▶ **What the exercise asks**: Write out every entry again exactly as it stands.

>>>>

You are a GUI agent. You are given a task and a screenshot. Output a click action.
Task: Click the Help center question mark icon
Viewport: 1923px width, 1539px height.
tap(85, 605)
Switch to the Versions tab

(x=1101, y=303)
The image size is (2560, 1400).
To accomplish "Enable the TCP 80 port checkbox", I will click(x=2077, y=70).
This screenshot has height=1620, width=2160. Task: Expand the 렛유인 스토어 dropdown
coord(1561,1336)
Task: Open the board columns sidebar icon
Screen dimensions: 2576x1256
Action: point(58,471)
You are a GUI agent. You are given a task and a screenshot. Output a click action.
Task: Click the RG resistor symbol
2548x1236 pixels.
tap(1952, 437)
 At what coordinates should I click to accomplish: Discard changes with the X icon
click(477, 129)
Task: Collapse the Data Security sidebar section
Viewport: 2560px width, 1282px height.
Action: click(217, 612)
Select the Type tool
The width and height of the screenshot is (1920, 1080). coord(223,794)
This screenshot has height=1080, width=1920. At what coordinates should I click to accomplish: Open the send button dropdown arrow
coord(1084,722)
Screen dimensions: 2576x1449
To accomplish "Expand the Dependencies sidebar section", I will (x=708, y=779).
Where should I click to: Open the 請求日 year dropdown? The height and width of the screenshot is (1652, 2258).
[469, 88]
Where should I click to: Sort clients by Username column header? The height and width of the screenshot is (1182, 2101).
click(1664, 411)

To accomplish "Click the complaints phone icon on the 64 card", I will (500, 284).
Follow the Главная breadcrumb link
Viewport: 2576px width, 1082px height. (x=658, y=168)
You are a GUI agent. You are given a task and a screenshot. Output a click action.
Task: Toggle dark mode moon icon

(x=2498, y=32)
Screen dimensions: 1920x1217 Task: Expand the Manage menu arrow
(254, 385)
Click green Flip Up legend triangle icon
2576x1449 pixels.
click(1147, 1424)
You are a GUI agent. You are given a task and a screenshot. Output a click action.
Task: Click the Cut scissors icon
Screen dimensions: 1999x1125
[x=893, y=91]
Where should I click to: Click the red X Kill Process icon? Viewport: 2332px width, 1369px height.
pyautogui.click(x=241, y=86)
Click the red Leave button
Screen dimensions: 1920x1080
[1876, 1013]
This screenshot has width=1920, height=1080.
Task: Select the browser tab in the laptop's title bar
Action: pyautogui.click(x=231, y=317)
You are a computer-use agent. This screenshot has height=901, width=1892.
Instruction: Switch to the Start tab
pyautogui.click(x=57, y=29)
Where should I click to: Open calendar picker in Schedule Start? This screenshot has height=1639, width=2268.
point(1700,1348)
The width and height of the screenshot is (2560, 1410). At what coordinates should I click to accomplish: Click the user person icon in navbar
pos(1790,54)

<<<<

▶ **Output for this exercise**:
You are a GUI agent. You are given a task and a screenshot. Output a click action.
Task: Click the Help center question mark icon
Viewport: 1923px width, 1539px height.
tap(85, 605)
Switch to the Versions tab

(x=1101, y=303)
The image size is (2560, 1400).
To accomplish "Enable the TCP 80 port checkbox", I will click(x=2077, y=70).
This screenshot has height=1620, width=2160. Task: Expand the 렛유인 스토어 dropdown
coord(1561,1336)
Task: Open the board columns sidebar icon
Screen dimensions: 2576x1256
Action: point(58,471)
You are a GUI agent. You are given a task and a screenshot. Output a click action.
Task: Click the RG resistor symbol
2548x1236 pixels.
tap(1952, 437)
 At what coordinates should I click to accomplish: Discard changes with the X icon
click(477, 129)
Task: Collapse the Data Security sidebar section
Viewport: 2560px width, 1282px height.
Action: click(217, 612)
Select the Type tool
The width and height of the screenshot is (1920, 1080). coord(223,794)
This screenshot has height=1080, width=1920. At what coordinates should I click to accomplish: Open the send button dropdown arrow
coord(1084,722)
Screen dimensions: 2576x1449
To accomplish "Expand the Dependencies sidebar section", I will (x=708, y=779).
Where should I click to: Open the 請求日 year dropdown? The height and width of the screenshot is (1652, 2258).
[469, 88]
Where should I click to: Sort clients by Username column header? The height and width of the screenshot is (1182, 2101).
click(1664, 411)

To accomplish "Click the complaints phone icon on the 64 card", I will (500, 284).
Follow the Главная breadcrumb link
Viewport: 2576px width, 1082px height. (x=658, y=168)
You are a GUI agent. You are given a task and a screenshot. Output a click action.
Task: Toggle dark mode moon icon

(x=2498, y=32)
Screen dimensions: 1920x1217 Task: Expand the Manage menu arrow
(254, 385)
Click green Flip Up legend triangle icon
2576x1449 pixels.
click(1147, 1424)
You are a GUI agent. You are given a task and a screenshot. Output a click action.
Task: Click the Cut scissors icon
Screen dimensions: 1999x1125
[x=893, y=91]
Where should I click to: Click the red X Kill Process icon? Viewport: 2332px width, 1369px height.
pyautogui.click(x=241, y=86)
Click the red Leave button
Screen dimensions: 1920x1080
[1876, 1013]
This screenshot has width=1920, height=1080.
Task: Select the browser tab in the laptop's title bar
Action: pyautogui.click(x=231, y=317)
You are a computer-use agent. This screenshot has height=901, width=1892.
Instruction: Switch to the Start tab
pyautogui.click(x=57, y=29)
Where should I click to: Open calendar picker in Schedule Start? This screenshot has height=1639, width=2268.
point(1700,1348)
The width and height of the screenshot is (2560, 1410). At what coordinates should I click to accomplish: Click the user person icon in navbar
pos(1790,54)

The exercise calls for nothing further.